With the rising complexity of robot systems, it is more difficult to look for a suitable solution, through trial & error, inside a solution space that is constantly increasing in size. Therefore trying to acquire a behavior starting from an adaptive one, might allow to drastically reduce the search area inside the solution space, as social learning would guide the search towards its promising areas.

Consider a control system defined by a set of free parameters. In computational terms, acquiring an adaptive behavior, exhibited by another control system (the model), through social learning means searching a set of free parameters that allow the learning system to exhibit a strategy that is similar to the experts'. Learning the strategy starting from an existing one, instead of searching through trial & error, would expedite the learning process, considering that the information provided by the expert control system is richer than the information provided by the environment and the fitness function. It would lead the search of free parameters into promising areas of the search space.

Different forms of social learning exist in nature and many of them aren't true imitation: (1) social facilitation, something like "eat only if there's a conspecifics around you, otherwise watch out from predators" (2) contagious behavior, like "flee away of your conspecifics flee away" (3) stimulus enhancement, i.e. "follow an adult and learn as much as possible during that time by interacting with the environment around you". We wanted to model social learning through a simple model of imitation or social influence, so avoiding top-down approaches that require the student robot to understand the inner goal of the expert agent, match a particular behavior and translate it into its own perspective. So we decided to model imitation as the individual learning of the behavior of the expert agent, in a way similar to stimulus enhancement.

Instead of measuring the goodness of the strategy, the new fitness function would measure the average difference between the actuator commands of the student compared to those of the expert, given the same sensory input. It would be like putting the student on the expert's shoulders and measuring how different their decisions would be in each condition. Therefore the social learning algorithm would put pressure on the student to act like the expert solution, but be ware that no pressure was put on having similar parameters!

What we realized is that just learning through imitation would produce an under-fitting agent. The student would basically produce a prototypical behavior, so something that could "quite resolve" the problem, but it would get lost in the details. For this reason we introduced a hybrid form of social learning: the new fitness would be a weighted sum of the ability of the student to imitate the expert agent and of the ability of the student to solve the given problem. The weights of this new hybrid fitness would change during the learning process and would give more weight to the first component at the beginning of the process and more weight to the second one towards the end. So the student would be able to acquire a prototypical strategy from the expert agent at the beginning, and optimize it through "its own experience" towards the end. This gave us quite good results: the student could acquire an adaptive behavior in 66% learning cycles compared to the individual learner, matching our initial hypothesis.

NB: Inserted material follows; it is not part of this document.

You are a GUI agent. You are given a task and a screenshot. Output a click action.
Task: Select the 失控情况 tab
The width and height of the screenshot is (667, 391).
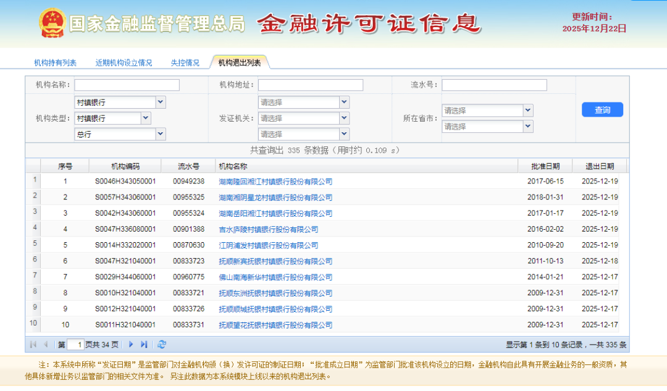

As a possible interpretation of how social learning works in our models, consider that two similar behaviors can be implemented by two sets of very different free parameters. For this reason, acquiring a similar behavior to the experts', through social learning, could push the student to find a solution that might be distant, in the parameters space, from the experts'. As the two solutions could be far from each other in the parameters space, also the morphology of the student solution neighborhood would be different (i.e. without areas of local minima that could characterize the area around the expert solution). Therefore the social learning process could be considered as a technique for the selection of the initial conditions in a parameter optimization problem or as a function that would allow to jump out of local minima.

Where do you go from now?

Check Stefano's homepage, check his book and check Boyd and Richerson book on social learning and cultural evolution.

Google Pregel: the Rise of the Clones

September 13, 2011

In the past, I’ve written about Google Pregel. At the time, as it was quite obvious, there was no implementation of anything like Pregel out there of any kind, not to mention Open Source.

Now things have changed, so I’d like to give a quick list of the projects out there that might help you getting started with this technology, as I see that very often people ask what the difference is between all of them. I have direct experience only with the Java implementations, so I can talk about them a bit more extensively.

As you remember from my last post, Pregel is a framework for large-scale graph processing that builds on top of the BSP computational model. It allows the developer to write a vertex-centric algorithm for graph processing (meaning you write a function that receives messages from vertices and sends messages to other vertices) and forget about things as distribution and fault-tolerance. As I mentioned in the post, BSP isn’t directly connected to graph processing, but it maps quite smoothly to it.

The first project to mention is Apache Hama. “Apache Hama is a distributed computing framework based on BSP (Bulk Synchronous Parallel) computing techniques for massive scientific computations, e.g., matrix, graph and network algorithms. It was inspired by Google's Pregel, but different in the sense that it's purely BSP and common model, not just for graph.”. What this means for you, a developer willing to work on graph processing, is that you have to build the Pregel API/layer on-top-of it. What Apache Hama provides are the BSP primitives, so messaging between tasks and a synchronization barrier. Be ware, it’s not just a matter of API, there’s a technological effort to implement all the graphy behavior that happens under the hood of Pregel. To have an idea about what that means, go and chekout the example implementation of the PageRank and SingleSourceShortestPath code, and see how they differ from the sample code in the Google Pregel paper. Also, last time I checked, the framework wasn’t supporting much of the fault-tolerance, the Combiners and Aggregators and some other features of Pregel.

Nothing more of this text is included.